1. ruvector's Current Architecture Patterns

1.1 Macro-Architecture: Rust Workspace Monorepo

ruvector is organized as a Cargo workspace monorepo with approximately 75+ crates under /crates. The workspace configuration in Cargo.toml lists roughly 100 workspace members spanning core database functionality, mathematical engines, neural systems, governance layers, and multiple deployment targets.

Topology: The codebase follows a layered architecture with a clear separation between computational cores and their platform bindings:

Layer 0: Mathematical Foundations
  ruvector-math, ruvector-mincut, ruqu-core, ruqu-algorithms

Layer 1: Core Engines
  ruvector-core, ruvector-graph, ruvector-dag, ruvector-sparse-inference,
  prime-radiant, sona, cognitum-gate-kernel, cognitum-gate-tilezero

Layer 2: Platform Bindings
  *-wasm crates (wasm-bindgen), *-node crates (NAPI-RS), *-ffi crates

Layer 3: Integration Services
  ruvector-server (axum REST), mcp-gate (MCP/JSON-RPC), ruvector-cli (clap)

Layer 4: Distribution & Orchestration
  ruvector-cluster, ruvector-raft, ruvector-replication, ruvector-delta-consensus

1.2 The Core-Binding-Surface Pattern

Every major subsystem in ruvector follows a consistent three-part decomposition:

Component Purpose Example
Core (pure Rust) Algorithms, data structures, business logic ruvector-core, ruvector-graph, ruvector-math
WASM binding Browser/edge deployment via wasm-bindgen ruvector-wasm, ruvector-graph-wasm, ruvector-math-wasm
Node binding Server-side deployment via NAPI-RS ruvector-node, ruvector-graph-node, ruvector-gnn-node

This pattern is the primary architectural convention in ruvector.
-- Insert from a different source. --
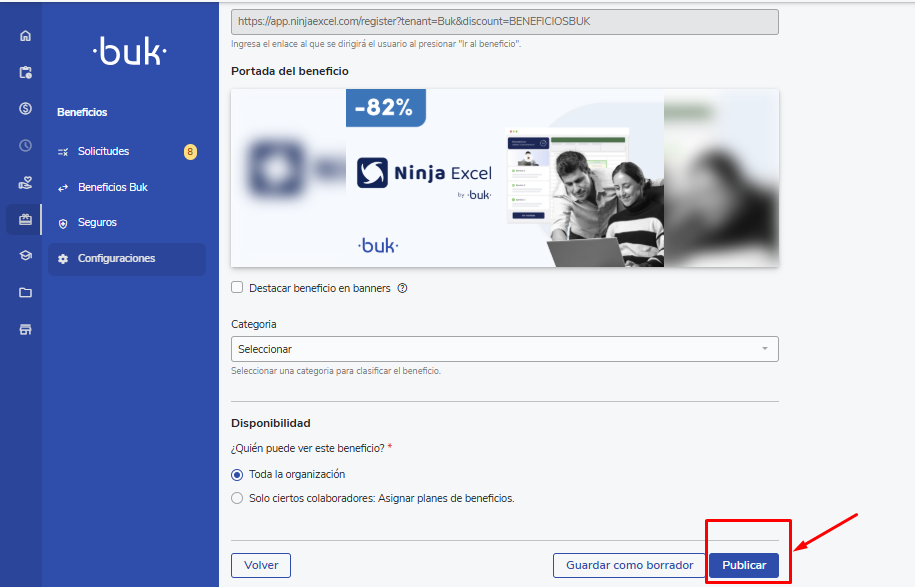The image size is (915, 587).
Task: Click the clock icon in sidebar
Action: tap(25, 145)
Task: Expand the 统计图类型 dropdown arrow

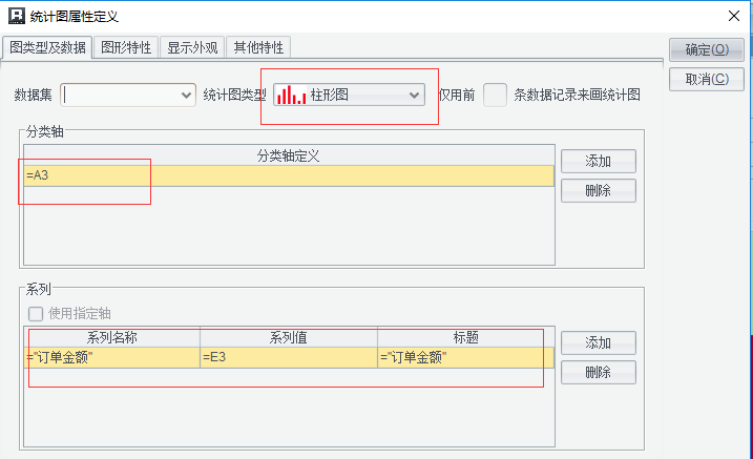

It appears in at least 15 subsystems: core, graph, GNN, attention, mincut, DAG, sparse-inference, math, domain-expansion, economy, exotic, learning, nervous-system, tiny-dancer, and the prime-radiant advanced WASM.

Key characteristics observed in the codebase:

  • Pure Rust cores use no_std-compatible patterns where possible, avoiding I/O and platform-specific code.
  • WASM crates wrap core types in #[wasm_bindgen]-annotated structs with JsValue serialization via serde_wasm_bindgen. They handle browser-specific concerns like IndexedDB persistence, Web Worker pool management, and Float32Array interop.
  • Node crates use #[napi] macros with tokio::task::spawn_blocking for async I/O, leveraging zero-copy Float32Array buffers through NAPI-RS.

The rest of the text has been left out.